1. What does an operating room need to house a da Vinci robot?
2. What staff are required?
The only requirement for the operating room is the operating room size. The unit consists of a console that the surgeon sits at and the robot that needs to be wheeled in towards the patient. These pieces cant be too close while the patient is entering the OR suite as you need to have freedom for people to walk around.
The other components for the operation are components you would need for all surgery or laparoscopic surgery.
Laparoscopic equipment: TV monitors for the assistant and nurses, air insufflator, light source.
Standard equipment: cautery generators, suction canisters, anesthesia setup.

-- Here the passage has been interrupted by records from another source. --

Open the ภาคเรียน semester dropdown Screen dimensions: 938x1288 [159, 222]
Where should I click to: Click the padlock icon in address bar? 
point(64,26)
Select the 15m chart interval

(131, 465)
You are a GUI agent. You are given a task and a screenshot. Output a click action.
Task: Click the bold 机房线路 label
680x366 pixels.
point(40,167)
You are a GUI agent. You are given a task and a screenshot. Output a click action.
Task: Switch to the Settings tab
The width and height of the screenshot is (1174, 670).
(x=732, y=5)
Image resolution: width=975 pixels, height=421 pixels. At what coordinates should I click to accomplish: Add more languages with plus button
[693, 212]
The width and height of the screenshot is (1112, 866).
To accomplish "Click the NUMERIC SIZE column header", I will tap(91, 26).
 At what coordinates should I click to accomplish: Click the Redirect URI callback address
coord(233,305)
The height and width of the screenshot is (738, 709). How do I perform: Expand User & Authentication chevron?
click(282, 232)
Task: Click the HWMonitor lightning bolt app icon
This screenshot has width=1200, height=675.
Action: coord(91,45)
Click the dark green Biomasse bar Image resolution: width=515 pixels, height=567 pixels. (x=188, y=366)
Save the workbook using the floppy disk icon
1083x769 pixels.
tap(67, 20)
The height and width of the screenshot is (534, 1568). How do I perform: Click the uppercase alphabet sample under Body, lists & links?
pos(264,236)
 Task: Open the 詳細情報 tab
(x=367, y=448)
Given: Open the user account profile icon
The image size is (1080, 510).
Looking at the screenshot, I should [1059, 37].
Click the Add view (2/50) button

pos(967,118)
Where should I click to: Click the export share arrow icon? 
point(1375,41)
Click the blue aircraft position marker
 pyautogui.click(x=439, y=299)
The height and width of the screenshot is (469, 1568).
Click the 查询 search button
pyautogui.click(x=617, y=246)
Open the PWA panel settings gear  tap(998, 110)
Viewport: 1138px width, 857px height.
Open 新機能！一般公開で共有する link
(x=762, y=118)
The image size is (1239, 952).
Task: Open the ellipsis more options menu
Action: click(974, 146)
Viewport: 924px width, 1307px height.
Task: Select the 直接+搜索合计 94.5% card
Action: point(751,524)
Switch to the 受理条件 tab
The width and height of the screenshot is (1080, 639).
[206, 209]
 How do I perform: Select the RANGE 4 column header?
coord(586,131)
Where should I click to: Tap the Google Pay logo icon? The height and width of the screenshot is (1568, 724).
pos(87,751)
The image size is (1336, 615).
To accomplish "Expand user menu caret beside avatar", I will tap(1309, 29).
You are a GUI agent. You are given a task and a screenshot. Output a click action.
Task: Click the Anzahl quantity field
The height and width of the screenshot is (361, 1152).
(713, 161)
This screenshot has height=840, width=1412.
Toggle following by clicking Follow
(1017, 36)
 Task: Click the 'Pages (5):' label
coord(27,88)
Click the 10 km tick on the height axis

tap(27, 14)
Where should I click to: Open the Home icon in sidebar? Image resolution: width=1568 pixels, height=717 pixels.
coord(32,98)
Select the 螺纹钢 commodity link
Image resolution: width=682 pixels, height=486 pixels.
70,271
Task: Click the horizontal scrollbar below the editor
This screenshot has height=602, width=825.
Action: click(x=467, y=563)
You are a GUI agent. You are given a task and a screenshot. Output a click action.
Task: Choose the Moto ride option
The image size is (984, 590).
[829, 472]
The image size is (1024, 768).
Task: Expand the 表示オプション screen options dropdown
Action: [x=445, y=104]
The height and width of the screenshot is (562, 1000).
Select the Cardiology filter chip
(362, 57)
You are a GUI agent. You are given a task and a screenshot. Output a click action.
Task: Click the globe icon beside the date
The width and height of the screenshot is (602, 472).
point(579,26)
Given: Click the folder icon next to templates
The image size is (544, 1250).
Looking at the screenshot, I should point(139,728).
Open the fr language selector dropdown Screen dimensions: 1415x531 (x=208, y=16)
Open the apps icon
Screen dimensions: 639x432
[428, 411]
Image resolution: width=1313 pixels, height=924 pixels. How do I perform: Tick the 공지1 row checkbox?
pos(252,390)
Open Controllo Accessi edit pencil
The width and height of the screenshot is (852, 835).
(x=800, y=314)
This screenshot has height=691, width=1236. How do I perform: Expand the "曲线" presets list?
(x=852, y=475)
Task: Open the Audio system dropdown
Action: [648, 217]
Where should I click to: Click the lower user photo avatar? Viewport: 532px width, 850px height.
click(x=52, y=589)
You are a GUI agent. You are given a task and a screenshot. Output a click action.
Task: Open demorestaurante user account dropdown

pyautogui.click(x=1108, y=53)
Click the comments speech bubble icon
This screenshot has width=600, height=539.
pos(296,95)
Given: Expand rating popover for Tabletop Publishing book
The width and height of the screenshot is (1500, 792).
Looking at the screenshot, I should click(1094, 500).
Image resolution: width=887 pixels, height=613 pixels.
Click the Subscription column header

In our hospital there is only 1 room that is large enough for the robot to work in. The robot, although weighing in excess of 1000 pounds (I think) is relatively easy to move around. We move it to other parts of the operating room to practice with it and easily move it around the room between cases if we are doing 2 different operations that day.
Our hospital is building 3 state of the art laparoscopic suites which should have all the screens and lap equipment hanging from the ceiling. I m told there will a 42 inch plasma on the wall for everyone in the OR to see. Teleconferencing will also be available and my expectation is to have surgeons from all over the country and world come learn how to do some of the advanced robotic procedures we are doing at NBI currently.
I am hoping that the next generation of robots will be integrated into the operating theaters and will need less space.
What staff are required?
The main difference between this surgery and previous surgeries is that the surgeon is not at the field. I am currently performing surgeries with another urologist, but plan on hiring and training a physician assistant or nurse first assist to help. 90% of the operations can be just as safely, quickly, and precisely performed with a qualified non-physician assisting after the learning curve has been passed.
The anesthesia requirements are the same as any surgery except a full general anesthetic is needed (not a spinal). The blood loss is much less, as are the fluid shifts as compared to open surgery, so I would consider most cases low stress for the anesthesiologist.
The scrub nurse is the same as any operation. She does much less work than open once there is an experienced robotic team since the amount of instrument changes, sutures, etc. is less as compared to open surgery.
The circulating nurse is also necessary, as we sometimes use different devices from special clips or staples depening on the anatomy.
The only time that additional people are nice to have in the room is the setup and docking of the robot and the removal of the robot. We have developed several ways to remove steps to make this process as streamlined as possible.
Compared to open or lap surgery, the staff requirements are similar. The room size is the only difference with a large room needed for robotics.